Is the Bursa Removed During Knee Replacement?

A total knee arthroplasty (TKA), commonly known as knee replacement surgery, resurfaces the damaged knee joint with artificial components (prostheses). This surgery primarily relieves pain and restores function in knees severely affected by conditions like osteoarthritis. While the main focus is replacing the ends of the thighbone (femur) and shinbone (tibia), the surrounding soft tissues, including the bursa, are also encountered. A bursa is a small, fluid-filled sac that cushions the joint. This article details the role of the bursa and its fate during knee replacement surgery.

Understanding the Bursa in the Knee Joint

The knee joint is surrounded by several bursae, which are thin, slippery sacs filled with lubricating fluid. Their primary purpose is to reduce friction between bone, tendons, and skin as the joint moves. By providing a smooth, gliding surface, bursae prevent wear and tear on the soft tissues that cross the knee.

The knee has multiple bursae, including the prepatellar, infrapatellar, and pes anserine bursae. The prepatellar bursa, located in front of the kneecap, is often inflamed by excessive kneeling (“housemaid’s knee”). The infrapatellar bursa lies beneath the kneecap tendon, and the pes anserine bursa is found on the inner side of the knee.

The Fate of the Bursa During Total Knee Arthroplasty

Bursa removal during knee replacement is often incidental rather than intentional. During TKA, the surgeon must make an incision and access the joint surfaces, which frequently disrupts the soft tissues around the kneecap. The standard midline incision naturally passes through the area of the prepatellar bursa.

Surgeons often partially excise or disturb the bursa to gain the necessary visualization and access to the femur and tibia for precise implant placement. This disturbance is a byproduct of accessing the deeper joint structures, not a dedicated bursectomy aimed at removing the entire sac. The bursa’s integrity is often compromised simply due to the surgical exposure required.

In most routine procedures, the bursa is not deliberately excised unless there is a specific pre-existing pathology. The focus remains on replacing the damaged cartilage and bone. Complete removal is reserved for cases where the sac itself is diseased or problematic.

When Removal Becomes Necessary

A complete and dedicated removal of the bursa, known as a bursectomy, is performed only when the tissue is chronically diseased. This intentional removal is considered a necessary procedure alongside the TKA.

Conditions that mandate bursectomy include:

  • Chronic, non-resolving bursitis.
  • The presence of calcification within the bursal sac.
  • An active infection, known as septic bursitis.

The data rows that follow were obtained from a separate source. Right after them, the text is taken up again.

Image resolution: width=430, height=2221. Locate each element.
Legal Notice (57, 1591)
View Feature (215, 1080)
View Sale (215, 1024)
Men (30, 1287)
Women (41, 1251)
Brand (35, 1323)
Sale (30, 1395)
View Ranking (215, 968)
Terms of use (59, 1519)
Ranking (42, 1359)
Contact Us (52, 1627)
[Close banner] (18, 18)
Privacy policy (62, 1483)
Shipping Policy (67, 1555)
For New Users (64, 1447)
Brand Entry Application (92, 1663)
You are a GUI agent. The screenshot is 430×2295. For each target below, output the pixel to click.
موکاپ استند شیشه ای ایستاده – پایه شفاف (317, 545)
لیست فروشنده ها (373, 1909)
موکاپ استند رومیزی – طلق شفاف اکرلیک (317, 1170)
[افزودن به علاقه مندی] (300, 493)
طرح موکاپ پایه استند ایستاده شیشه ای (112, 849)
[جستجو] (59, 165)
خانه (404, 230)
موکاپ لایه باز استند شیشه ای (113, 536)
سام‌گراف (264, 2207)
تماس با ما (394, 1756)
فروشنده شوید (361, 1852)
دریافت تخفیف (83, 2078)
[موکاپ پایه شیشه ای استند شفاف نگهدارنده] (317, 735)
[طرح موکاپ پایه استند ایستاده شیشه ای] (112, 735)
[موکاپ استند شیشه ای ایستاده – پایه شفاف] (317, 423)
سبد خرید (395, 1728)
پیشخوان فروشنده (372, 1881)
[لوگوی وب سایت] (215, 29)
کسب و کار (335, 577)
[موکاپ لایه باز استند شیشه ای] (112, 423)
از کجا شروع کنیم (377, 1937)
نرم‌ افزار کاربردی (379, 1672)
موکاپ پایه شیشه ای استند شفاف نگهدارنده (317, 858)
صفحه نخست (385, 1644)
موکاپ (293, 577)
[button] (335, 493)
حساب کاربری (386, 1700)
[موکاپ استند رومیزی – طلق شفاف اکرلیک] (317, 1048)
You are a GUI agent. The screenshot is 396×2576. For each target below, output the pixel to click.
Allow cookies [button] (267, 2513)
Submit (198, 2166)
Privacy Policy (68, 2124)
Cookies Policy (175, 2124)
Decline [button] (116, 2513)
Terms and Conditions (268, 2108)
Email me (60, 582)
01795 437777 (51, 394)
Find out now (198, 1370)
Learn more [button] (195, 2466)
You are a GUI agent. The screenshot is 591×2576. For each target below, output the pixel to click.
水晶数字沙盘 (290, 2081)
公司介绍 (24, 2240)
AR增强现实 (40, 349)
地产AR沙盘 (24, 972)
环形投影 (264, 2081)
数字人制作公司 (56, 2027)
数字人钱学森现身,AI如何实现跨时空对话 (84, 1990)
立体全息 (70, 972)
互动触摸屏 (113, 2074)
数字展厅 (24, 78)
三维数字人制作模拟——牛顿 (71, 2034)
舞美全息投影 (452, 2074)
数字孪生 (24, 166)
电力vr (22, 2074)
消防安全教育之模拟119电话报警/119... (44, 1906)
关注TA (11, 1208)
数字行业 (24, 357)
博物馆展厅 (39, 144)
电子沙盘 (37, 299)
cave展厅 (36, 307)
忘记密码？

In cases of severe, chronic bursitis, the bursa walls can become thickened and scarred, risking post-operative recurrence or complications. Removing the problematic sac eliminates a potential source of long-term inflammation and pain. If a massive bursa is present, the surgeon may decide to remove it simultaneously with the TKA or perform the procedures in two separate stages to minimize wound healing risks.

For an infected bursa, removal is strongly considered because leaving the infected tissue behind could compromise the new joint implant. Bursectomy is a deliberate step taken only when the bursa poses a risk to the patient’s recovery or the success of the knee replacement.

Recovery and Long-Term Implications

Following a TKA, patients commonly experience localized swelling (effusion) near the knee, regardless of whether the bursa was disturbed or removed. This normal post-surgical response to tissue trauma is managed with ice, compression, and elevation. If the original bursa was completely excised, the body’s natural healing process often leads to the eventual regeneration of a new bursa over time.

Patients may develop new bursal issues after the knee replacement, such as pes anserine bursitis, which causes pain on the inner side of the knee. This occurs because the soft tissues surrounding the joint can become inflamed due to new stresses or altered mechanics from the implant. These issues are typically treated with non-surgical methods like anti-inflammatory medication or targeted steroid injections.

The risk of recurrence after a dedicated bursectomy is generally low. For most patients, the surgical disruption or removal of the bursa during TKA does not lead to long-term complications related to the sac itself. Successful recovery is primarily determined by managing post-operative swelling and following physical therapy protocols.